Exercise instructions: Filter the records below, keeping only lines with the string "icon".

Start of Records to use

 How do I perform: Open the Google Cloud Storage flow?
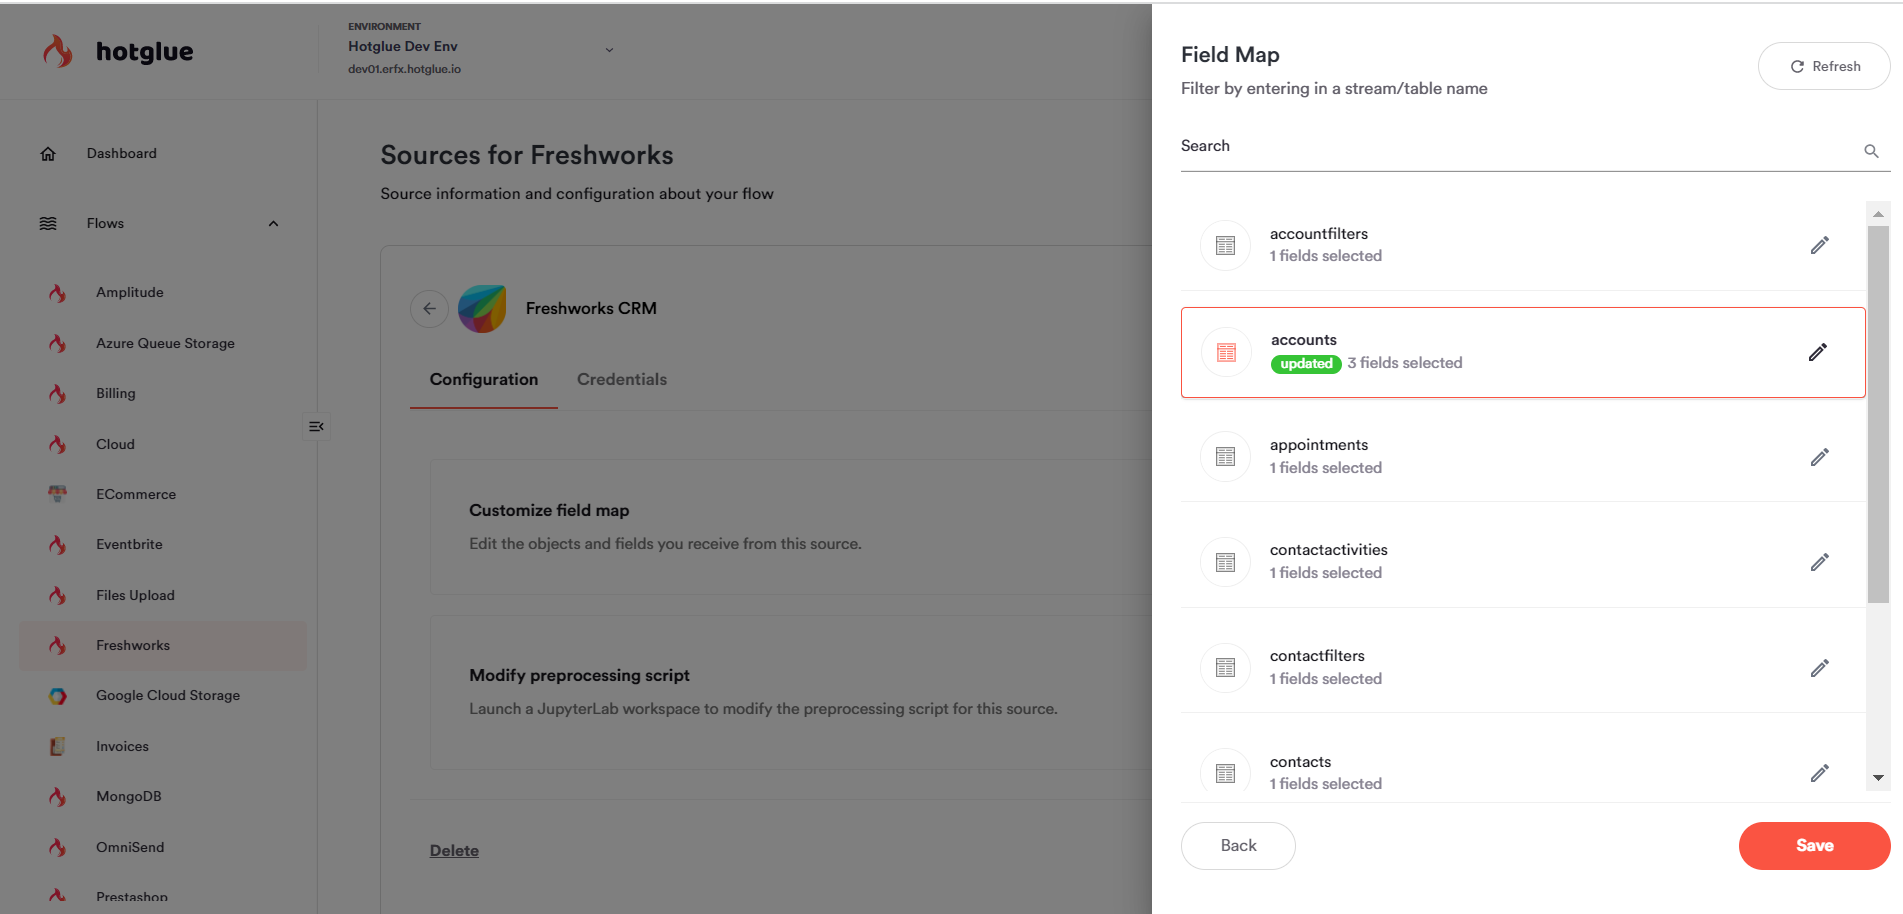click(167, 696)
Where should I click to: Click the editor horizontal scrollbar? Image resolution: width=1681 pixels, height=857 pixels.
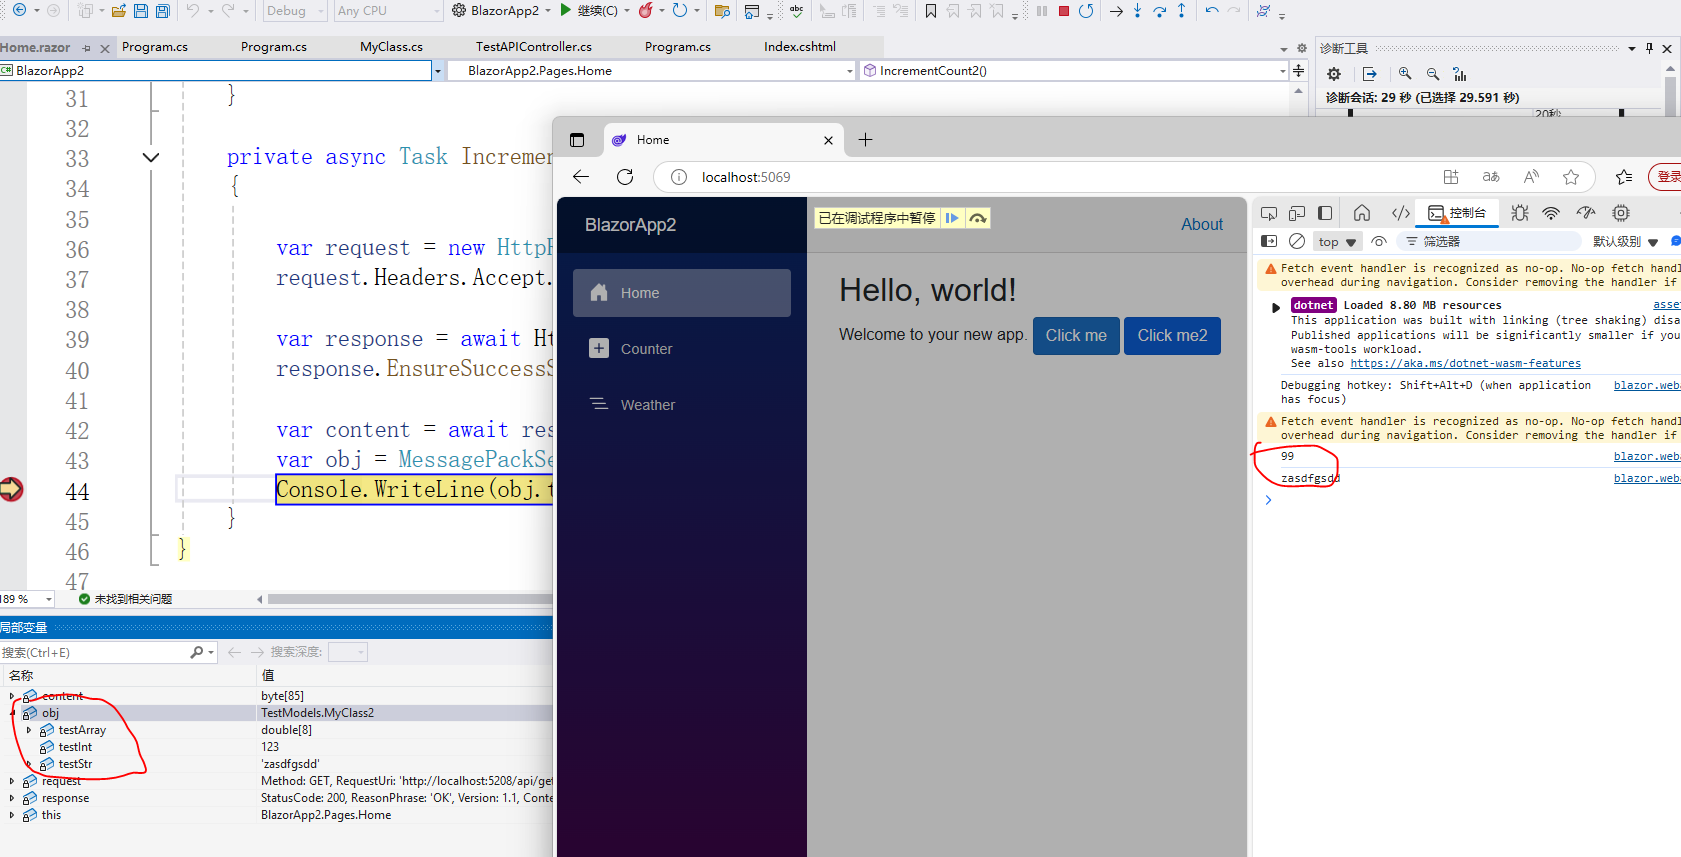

End of Records to use
Start of Records to use

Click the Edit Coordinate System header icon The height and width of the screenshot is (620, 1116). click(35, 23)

End of Records to use
Start of Records to use

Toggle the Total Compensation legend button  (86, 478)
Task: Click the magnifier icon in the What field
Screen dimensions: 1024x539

End of Records to use

Output of the task:
Click the Edit Coordinate System header icon The height and width of the screenshot is (620, 1116). click(35, 23)
Task: Click the magnifier icon in the What field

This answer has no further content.